Other times, the place is familiar.
People in the Capital Region might remember the Fabian Plaza Theater at 617 State St. Or the Union-Fern furniture store at 260 State — both left Schenectady’s downtown scene decades ago.
The Plaza was an ornate place to watch movies, first opening during the late summer of 1931. There were seats for 2,500 people on the ground floor and balcony levels. In addition to movies, musicians from New York Philharmonic and Philadelphia orchestras performed on stage.
The theater, across from the Schenectady County Courthouse (near the current Veterans Park) was demolished in 1964. The photo was taken during the late 1940s; two 1947 films, “Good News” and “Always Together,” were featured attractions. Opera and concert baritone John Charles Thomas was the guest visitor when the camera clicked.

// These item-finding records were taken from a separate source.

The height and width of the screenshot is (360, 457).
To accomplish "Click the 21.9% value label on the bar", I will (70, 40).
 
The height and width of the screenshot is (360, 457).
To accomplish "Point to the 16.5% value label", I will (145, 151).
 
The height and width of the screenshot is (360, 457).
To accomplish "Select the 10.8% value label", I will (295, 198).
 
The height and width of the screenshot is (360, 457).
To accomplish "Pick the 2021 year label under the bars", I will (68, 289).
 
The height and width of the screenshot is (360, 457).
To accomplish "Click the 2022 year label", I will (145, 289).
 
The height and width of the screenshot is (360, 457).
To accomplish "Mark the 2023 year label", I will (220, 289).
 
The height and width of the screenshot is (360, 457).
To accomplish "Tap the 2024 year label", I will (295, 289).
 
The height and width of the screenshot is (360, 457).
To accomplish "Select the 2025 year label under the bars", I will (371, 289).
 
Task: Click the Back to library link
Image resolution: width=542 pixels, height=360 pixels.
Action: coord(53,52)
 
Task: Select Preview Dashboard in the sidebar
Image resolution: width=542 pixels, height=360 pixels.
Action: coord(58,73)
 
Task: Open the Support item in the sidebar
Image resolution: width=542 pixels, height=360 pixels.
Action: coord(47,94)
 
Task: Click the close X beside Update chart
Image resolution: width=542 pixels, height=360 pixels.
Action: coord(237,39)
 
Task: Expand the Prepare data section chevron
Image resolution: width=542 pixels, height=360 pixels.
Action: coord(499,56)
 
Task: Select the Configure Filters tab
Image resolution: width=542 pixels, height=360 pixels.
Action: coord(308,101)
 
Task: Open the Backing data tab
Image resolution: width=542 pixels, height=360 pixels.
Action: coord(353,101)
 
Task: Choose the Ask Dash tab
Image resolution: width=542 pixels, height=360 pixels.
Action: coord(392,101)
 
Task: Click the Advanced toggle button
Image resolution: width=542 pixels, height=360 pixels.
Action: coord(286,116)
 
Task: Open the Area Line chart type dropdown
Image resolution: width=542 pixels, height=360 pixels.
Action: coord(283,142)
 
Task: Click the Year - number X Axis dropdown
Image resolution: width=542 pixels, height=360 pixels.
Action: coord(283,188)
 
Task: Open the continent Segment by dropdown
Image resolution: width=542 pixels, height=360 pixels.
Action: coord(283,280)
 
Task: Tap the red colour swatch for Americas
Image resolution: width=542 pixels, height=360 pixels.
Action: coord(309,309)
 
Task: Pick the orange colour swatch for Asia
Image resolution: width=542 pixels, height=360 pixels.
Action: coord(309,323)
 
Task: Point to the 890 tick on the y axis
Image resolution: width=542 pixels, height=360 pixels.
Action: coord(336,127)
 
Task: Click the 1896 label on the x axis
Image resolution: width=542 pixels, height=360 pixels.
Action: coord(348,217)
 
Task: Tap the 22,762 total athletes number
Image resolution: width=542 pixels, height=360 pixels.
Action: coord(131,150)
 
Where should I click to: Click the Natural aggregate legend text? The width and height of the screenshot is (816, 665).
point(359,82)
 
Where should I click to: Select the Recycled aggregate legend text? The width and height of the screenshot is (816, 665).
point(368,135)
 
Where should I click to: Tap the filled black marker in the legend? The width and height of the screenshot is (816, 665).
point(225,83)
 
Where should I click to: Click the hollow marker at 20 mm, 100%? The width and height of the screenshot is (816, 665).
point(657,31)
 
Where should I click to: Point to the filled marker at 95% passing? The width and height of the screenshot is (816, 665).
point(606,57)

Union-Fern used to be a big name for furniture in Schenectady. The firm started in Troy, and opened its Schenectady business in 1921. By the mid-1950s, there were 13 Union-Fern stores operating in New York and New England. By 1961, the company had closed its Schenectady, Albany, Amsterdam and Troy stores and announced plans to open a central store in Menands.
During its glory days, Union-Fern ran a daytime Christmas parade in downtown Schenectady during the late 1940s. For the 1948 edition, 35 giant balloons were the stars of the shows.
Other Schenectady buildings remain. The First United Methodist Church at State and Lafayette Streets is a longtime landmark. People always spot the 190-foot-tall steeple at 603 State St.; the current building is the third since First United’s first congregation met in 1789.
The Ritz Restaurant building still stands on Van Vranken Avenue. It last operated as R.J.’s Ritz Terrace. The Pattersonville Furniture Store remains open on Route 5S. Clyde and Reba Stein opened the business in 1936, and the couple’s daughter Patricia and her husband Wallace McKee took over the business in 1968. The McKees’ nephew Greg Welsh and his wife, Betsy, have run the business since 1994.
Welsh said the Tydol “Flying A” service station near the furniture store was run by Clyde Miller, the nephew of Clyde Stein. “They were in the same building at the same time,” Welsh said of the Stein and Miller arrangement.
The station was in operation for many years until it moved to another location on Route 5S — the current site of the Mobil service station in Pattersonville.